Diogo Burnay has held teaching positions at the Department of Architecture of the University of Hong Kong (1995); the Faculdade de Arquitectura of the Universidade Técnica de Lisboa (1997-2011); the College of Design at the University of Minnesota (2002-2006); the School of Architecture at University of Texas at Arlington (2007); and PARQ-EUVG (2011).
He was one of the co-curators of the exhibition Metropolitan Public places for the Lisbon Architectural Triennale 2007 “urban Voids”.
He is an external examiner at the Bartlett School of Architecture at the University College London.
Together with Cristina Verissimo, Diogo Burnay founded the architecture practice CVDB Arquitectos in 1999 in Lisbon, Portugal.
The studio is commited to explore a professional design practice associated to architectural research, understanding each project as an open and participated field to all involved in the design process, exploring current design practices and building design methods that position architecture as part of a larger physical and cultural landscape, and considering the individual’s experience and perception of urban and architectural spaces. The practice has been recognized nationally and internationally, through awards, publications and participation in exhibitions and lectures.
CVDB Arquitectos are the winners of the Building of the Year 2014 award for the category Educational Architecture given by ArchDaily, with the project Braamcamp Freire, Portugal.

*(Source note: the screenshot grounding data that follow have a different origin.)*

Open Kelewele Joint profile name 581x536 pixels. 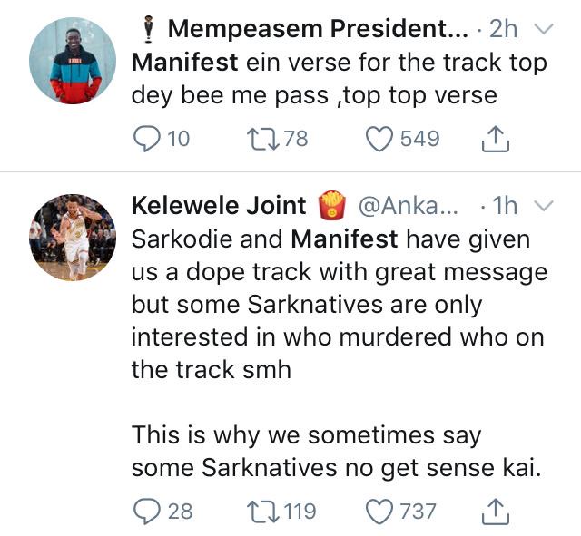219,206
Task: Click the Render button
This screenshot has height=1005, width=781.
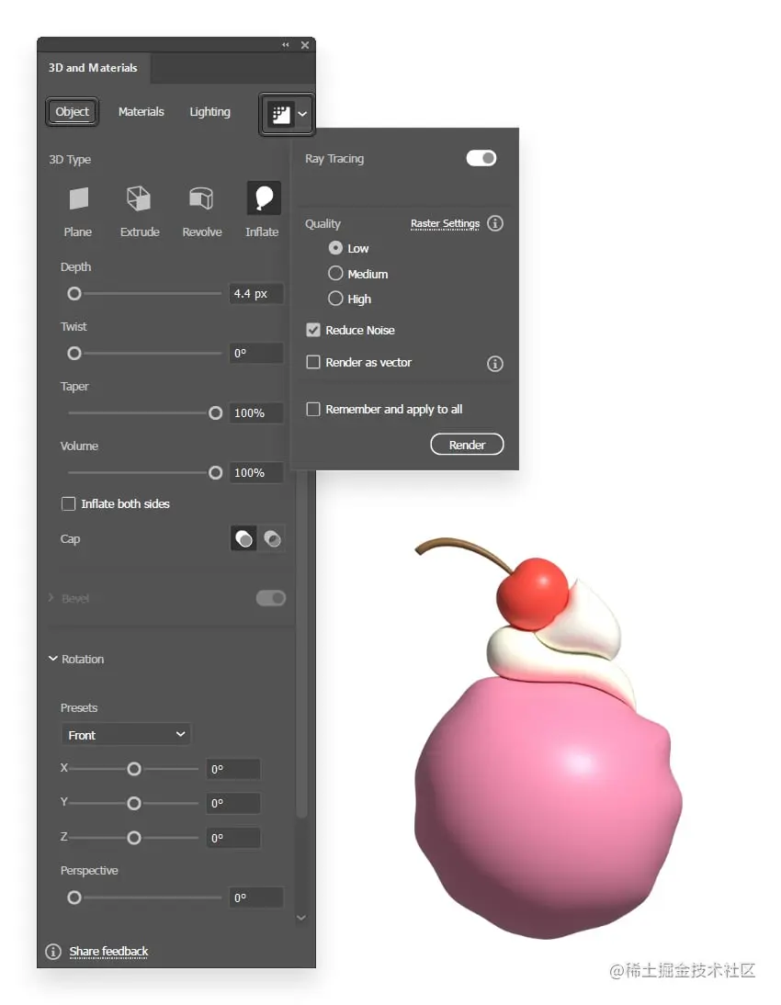Action: (467, 444)
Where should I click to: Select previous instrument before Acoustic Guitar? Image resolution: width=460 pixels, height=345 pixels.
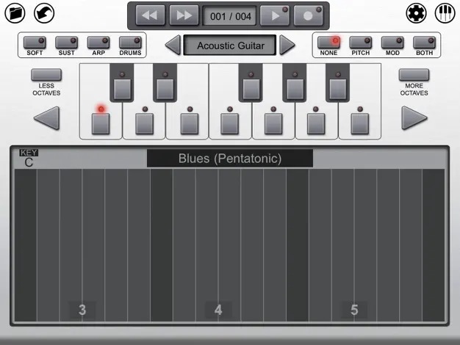[x=173, y=45]
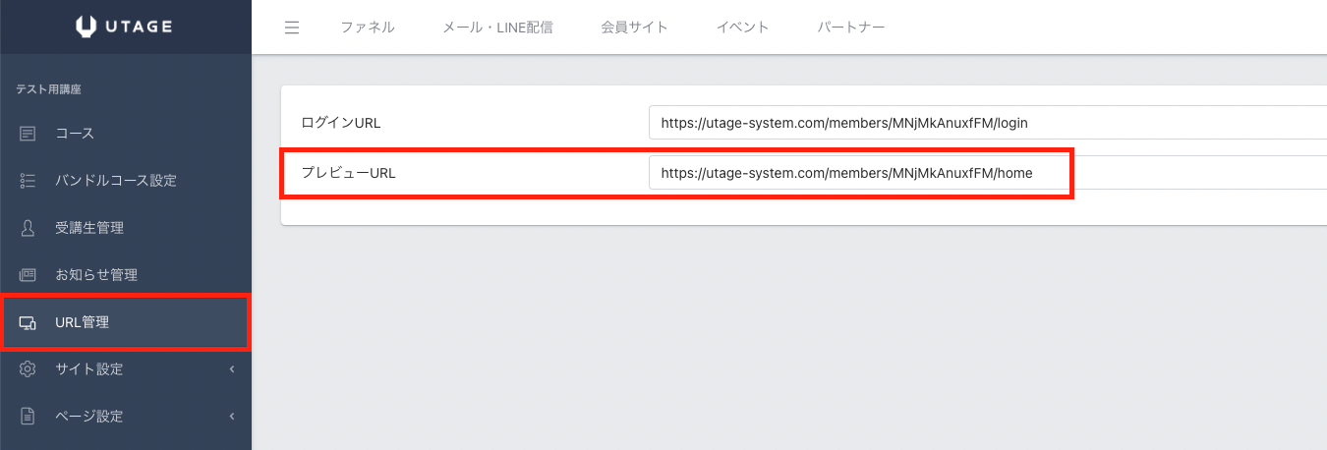Screen dimensions: 1327x450
Task: Click the バンドルコース設定 list icon
Action: click(x=28, y=181)
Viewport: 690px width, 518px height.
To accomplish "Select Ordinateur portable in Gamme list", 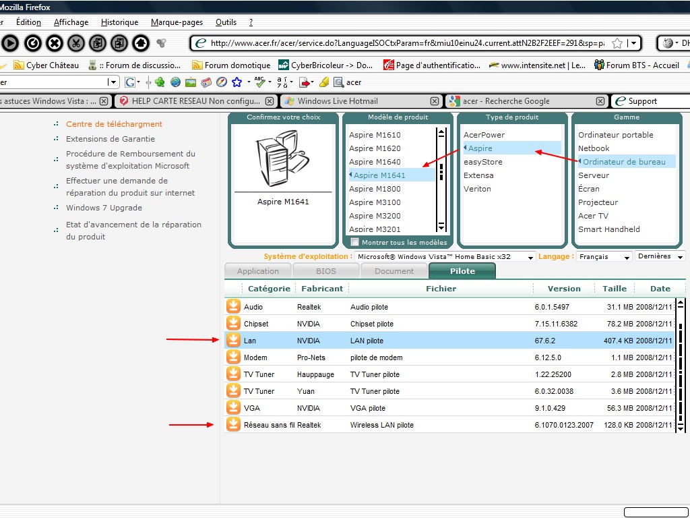I will point(615,135).
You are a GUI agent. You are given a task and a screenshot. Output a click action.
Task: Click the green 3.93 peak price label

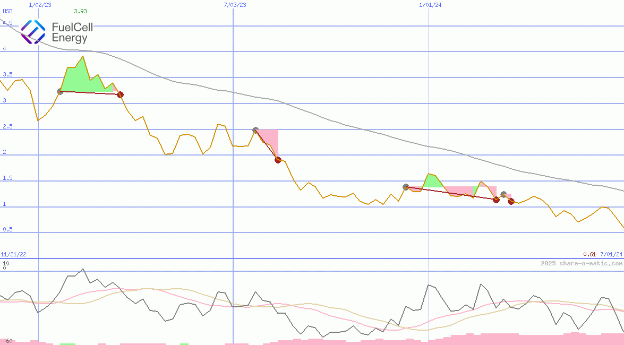(x=81, y=11)
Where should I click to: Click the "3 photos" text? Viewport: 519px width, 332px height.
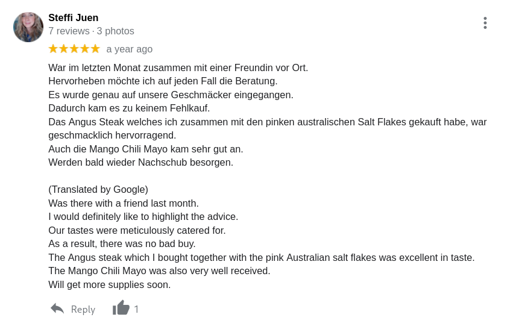116,31
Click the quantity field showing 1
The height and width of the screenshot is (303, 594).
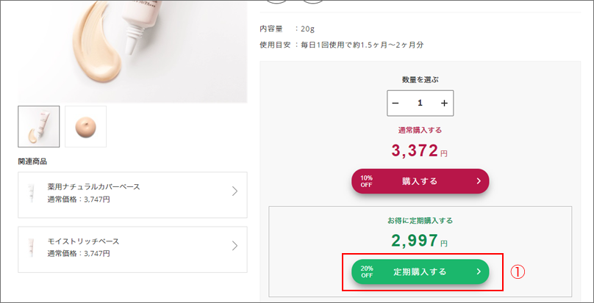click(x=420, y=103)
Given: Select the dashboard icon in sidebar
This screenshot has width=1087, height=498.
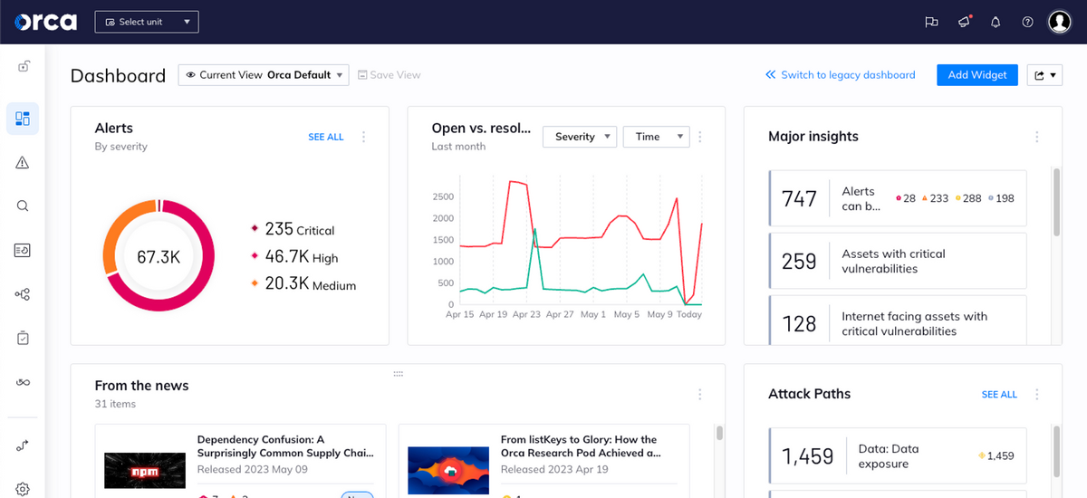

BRAAMCAMP FREIRE will be presented at CONTRACTOR Bucharest 2015
The school is structured around a central open space, a “learning square” that expands the “learning street” as an outside social central space of the school. The square’s relationship with the playground areas provides a strong relationship with the existing natural landscape and topography. The Square is open as an amphitheater connecting it to the playgrounds in the northern part of the school grounds. This amphitheater is below the new classrooms building supported by a series of punctured concrete walls allowing students either to walk through them or to use them as places to sit, talking and playing.
The facades of the school are essentially constituted in exposed in situ concrete and prefabricated concrete elements, to minimize maintenance costs. The concrete panels were carefully designed to respond adequately to each façade’s solar orientation.
In the interior spaces, adequate resistant materials were chosen for an intensive use and very low maintenance costs. The multipurpose hall has timber studs and acoustic panels. The circulation spaces walls are mainly done with concrete acoustic blocks. The social spaces present themselves as niches inbright colors.